For South Africa, as soon as the bomb was in danger of falling into Black hands, FW De Klerk, and later Nelson Mandela, were coaxed into signing the Nuclear Weapons Nonproliferation Treaty.
Clearly, my 1979 proposal for a nuclearised Africa are now further away from fulfillment. Nonetheless, in this new millennium, it is fitting to re-open the question as to whether to accept the global status quo. The issue is pressing given that India and Pakistan are now nuclear states and raging confrontations have arisen regarding North Korea and Iran.
As I saw the issue in 1979, and has continued to be expressed by others as such since, the world nuclear situation is a kind of apartheid. We have five Nuclear Haves, who are under no pressure to give up their arsenals of mass destruction weapons. Then there are nuclear Have-nots who are punished when they show nuclear aspirations.

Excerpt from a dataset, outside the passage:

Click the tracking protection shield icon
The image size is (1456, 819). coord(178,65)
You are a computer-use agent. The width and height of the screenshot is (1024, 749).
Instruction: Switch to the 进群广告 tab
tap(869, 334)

My view is still that some degree of proliferation may shock the five principal nuclear powers out of their complacency. Such proliferation would convince them that the current system of a few select nuclear powers cannot be forever sustained. Therefore, we should aim for global nuclear disarmament, universal and total renunciation of those evil weapons for everybody. When that is done, we can then try to establish a system of monitoring that would apply evenly to everybody.
There is no reason, for example, why one military alliance, NATO, should have three nuclear powers. Can the US and the UK ever be on opposite sides of a war? Yet, the US, the Britain and France are in one military alliance, and each of them insists of keeping those weapons. Yet, they have the arrogance to tell others that they cannot have them.
Four Christian countries and one Confucian-Marxist power have asserted nuclear monopoly. There is an additional Jewish state in the Middle East that is permitted to have weapons of mass destruction, and the US shows indifference. And in 2003 the same America undertook to bomb Iraq to smithereens for ‘alleged’ same offense.
Unless you have a system that secures people on equal terms, what is to prevent the next government of Iraq from developing nuclear capability, short of permanently colonising it? The genie is already out of the bottle. How do you get it back?
In the final analysis, nuclear monopoly is severely challenged in South Asia. A much needed crack has been created in the nuclear apartheid system, a system that is not sustainable any way. Nuclear weapons are evil. They ought to be abolished; but for everybody. As long as they are possessed by anyone, it will be legitimate for others to aspire for them.
Globally today, there are weapons that can kill hundreds of thousands of people and potentially millions of people. The main disagreement is whether these weapons should be abolished altogether. And if it is the case that they should, how do we set about convincing the Nuclear Haves that these weapons should go?
I remain convinced that we cannot persuade the North to disarm unless there is some degree of transient nuclear proliferation to persuade them that universal nuclear disarmament is the only solution.